TASK INSTRUCTIONS:
When a line contains the string "title", it counts once; give the total of such lines in the entries below and nothing else.

::: WORKING DATA :::

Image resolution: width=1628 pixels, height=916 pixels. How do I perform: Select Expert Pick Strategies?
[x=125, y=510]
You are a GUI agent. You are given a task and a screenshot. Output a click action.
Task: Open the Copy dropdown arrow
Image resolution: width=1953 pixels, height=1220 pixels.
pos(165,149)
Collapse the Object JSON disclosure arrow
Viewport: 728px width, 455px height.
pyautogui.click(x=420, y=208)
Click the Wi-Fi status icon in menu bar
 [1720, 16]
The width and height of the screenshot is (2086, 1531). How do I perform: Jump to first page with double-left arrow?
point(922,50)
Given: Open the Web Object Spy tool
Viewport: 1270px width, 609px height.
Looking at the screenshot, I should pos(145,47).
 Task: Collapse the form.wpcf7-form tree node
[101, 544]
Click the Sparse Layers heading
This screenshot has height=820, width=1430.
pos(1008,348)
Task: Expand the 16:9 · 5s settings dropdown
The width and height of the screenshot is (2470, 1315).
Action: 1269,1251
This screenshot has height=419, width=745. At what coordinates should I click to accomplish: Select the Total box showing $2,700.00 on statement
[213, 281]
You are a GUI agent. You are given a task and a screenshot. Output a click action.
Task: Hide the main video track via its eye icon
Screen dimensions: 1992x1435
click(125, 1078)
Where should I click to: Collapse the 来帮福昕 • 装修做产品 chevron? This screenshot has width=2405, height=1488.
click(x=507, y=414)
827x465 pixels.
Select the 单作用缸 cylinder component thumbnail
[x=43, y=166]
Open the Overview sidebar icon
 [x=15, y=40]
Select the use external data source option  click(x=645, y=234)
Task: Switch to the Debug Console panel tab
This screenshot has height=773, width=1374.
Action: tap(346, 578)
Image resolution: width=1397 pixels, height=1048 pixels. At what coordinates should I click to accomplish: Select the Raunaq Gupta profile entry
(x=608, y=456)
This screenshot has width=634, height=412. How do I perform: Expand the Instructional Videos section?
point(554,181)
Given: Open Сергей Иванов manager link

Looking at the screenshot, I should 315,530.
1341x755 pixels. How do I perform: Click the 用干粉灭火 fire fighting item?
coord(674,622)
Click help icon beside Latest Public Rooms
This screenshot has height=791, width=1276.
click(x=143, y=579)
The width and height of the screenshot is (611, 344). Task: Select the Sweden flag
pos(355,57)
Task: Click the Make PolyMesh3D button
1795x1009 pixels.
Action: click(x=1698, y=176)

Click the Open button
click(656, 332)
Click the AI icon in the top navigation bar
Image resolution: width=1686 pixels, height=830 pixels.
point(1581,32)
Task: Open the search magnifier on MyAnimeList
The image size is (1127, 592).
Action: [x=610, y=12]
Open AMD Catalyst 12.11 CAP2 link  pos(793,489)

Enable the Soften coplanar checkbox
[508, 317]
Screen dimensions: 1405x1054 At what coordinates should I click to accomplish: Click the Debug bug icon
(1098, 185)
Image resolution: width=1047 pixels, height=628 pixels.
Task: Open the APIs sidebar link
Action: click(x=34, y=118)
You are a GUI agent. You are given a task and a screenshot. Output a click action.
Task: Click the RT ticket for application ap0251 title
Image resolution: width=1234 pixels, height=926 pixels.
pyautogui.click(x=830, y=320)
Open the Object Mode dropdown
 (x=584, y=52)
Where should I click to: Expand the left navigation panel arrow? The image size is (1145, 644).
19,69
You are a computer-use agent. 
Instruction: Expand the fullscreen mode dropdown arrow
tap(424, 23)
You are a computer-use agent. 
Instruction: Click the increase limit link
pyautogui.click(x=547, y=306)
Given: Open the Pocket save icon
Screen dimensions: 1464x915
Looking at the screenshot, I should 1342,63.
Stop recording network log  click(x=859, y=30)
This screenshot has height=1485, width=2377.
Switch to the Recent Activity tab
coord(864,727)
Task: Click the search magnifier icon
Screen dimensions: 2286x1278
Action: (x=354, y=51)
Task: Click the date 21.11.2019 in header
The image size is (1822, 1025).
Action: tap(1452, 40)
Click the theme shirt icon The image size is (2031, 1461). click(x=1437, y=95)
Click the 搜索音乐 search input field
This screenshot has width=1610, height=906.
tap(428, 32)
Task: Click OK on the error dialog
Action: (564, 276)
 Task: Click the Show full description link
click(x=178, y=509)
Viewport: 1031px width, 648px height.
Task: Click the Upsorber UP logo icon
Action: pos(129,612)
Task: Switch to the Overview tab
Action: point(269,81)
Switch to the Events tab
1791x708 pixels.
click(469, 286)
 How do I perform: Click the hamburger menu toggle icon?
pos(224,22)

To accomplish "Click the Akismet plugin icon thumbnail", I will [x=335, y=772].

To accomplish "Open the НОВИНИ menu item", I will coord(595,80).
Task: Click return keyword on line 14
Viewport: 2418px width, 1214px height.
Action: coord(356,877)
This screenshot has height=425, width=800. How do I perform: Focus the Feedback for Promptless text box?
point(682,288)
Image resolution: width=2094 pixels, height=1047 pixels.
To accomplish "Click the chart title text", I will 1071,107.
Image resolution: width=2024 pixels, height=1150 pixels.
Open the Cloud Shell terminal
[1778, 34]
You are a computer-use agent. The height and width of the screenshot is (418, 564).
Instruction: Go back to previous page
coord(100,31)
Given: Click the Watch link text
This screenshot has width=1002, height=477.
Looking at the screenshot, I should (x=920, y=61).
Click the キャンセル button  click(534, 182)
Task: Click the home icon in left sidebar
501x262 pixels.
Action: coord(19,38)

:::

SOLVED PROBLEM:
2